How have you used your success to make the world a better place?

“It takes the human voice to infuse them with the shades of deeper meaning.”
One of my favorite thought leaders, writer and poet is Maya Angelou. I read her book “I Know Why the Caged Bird Sings” and this quote is so closely linked to the core of my business, MENA Speakers, where we know that a great speaker can make you alter your path in just a moment.

Spoken words are incredibly powerful when directed as a force of good. My hope is to have improved some lives by giving them the knowledge to independently lead compassionate and successful lives. I also aim to get more global speakers from the Middle East and Africa so that we showcase the renaissance movement that is present here too. If that also happens to be female voices, then I would truly have made the impact I always wanted.

What are your “5 Things I Wish Someone Told Me Before I Started” and why? (Please share a story or example for each.)

  1. Revisit your notes from accounting class.
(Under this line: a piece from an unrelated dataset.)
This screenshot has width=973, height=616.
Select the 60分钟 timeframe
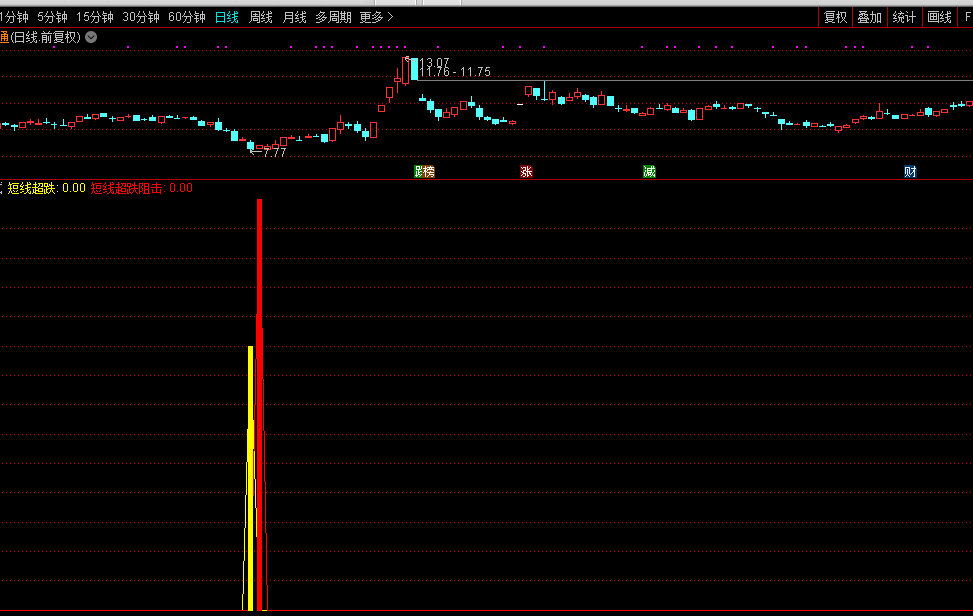[187, 17]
It may seem like something you won’t need but Cash Flow management is crucial and you will have to understand it inside out not just for your business but for your personal expenses.
  2. Reject difficult clients. Nothing is worth jeopardizing your peace of mind and difficult clients tend to create a ripple effect of negativity which is depleting.
  3. People with humor can make everything much more enjoyable. In this journey called life, make sure you bring laughter and joy to even the most serious situations.
  4. Work on your storytelling and storyselling. It will accelerate your sales process.
  5. Outsource as much as possible. One person cannot do it all efficiently and you certainly won’t be able to manage everything on your own so make sure to outsource repetitive and time-consuming tasks. Your time is valuable and there is an opportunity cost to everything.

You are a person of great influence. If you could inspire a movement that would bring the most amount of good for the greatest number of people, what would that be? You never know what your idea can trigger.

Normalize therapy. We spend a lot of time and money on how we look on the outside but not enough to improve how we feel on the inside. It would be wonderful to remove the stigma around mental health issues. “I went to see my therapist” should be just as normal as saying “I went to the gym”.

Can you please give us your favorite “Life Lesson Quote”? Can you share how that was relevant to you in your life?

The proverb ‘A journey of a thousand miles begins with a single step’. As an entrepreneur and someone who is constantly living outside my comfort zone, some of my tasks can look very daunting but it helps remembering that small actions can lead to great results.

We are very blessed that some very prominent names in Business, VC funding, Sports, and Entertainment read this column. Is there a person in the world, or in the US with whom you would love to have a private breakfast or lunch with, and why? He or she might just see this if we tag them

Huda Kattan, the self-made Iraqi-America mogul who is ranked as one of America’s richest self-made women. She is inspirational, forward-thinking and not afraid of making bold decisions that are outside of her comfort zone. I am impressed by how she turned her passion into a multi-million-dollar business on a global level and now every woman you see is wearing at least one of her products! I, myself, am wearing her lipstick “Trendsetter”.

Thank you for these fantastic insights. We greatly appreciate the time you spent on this.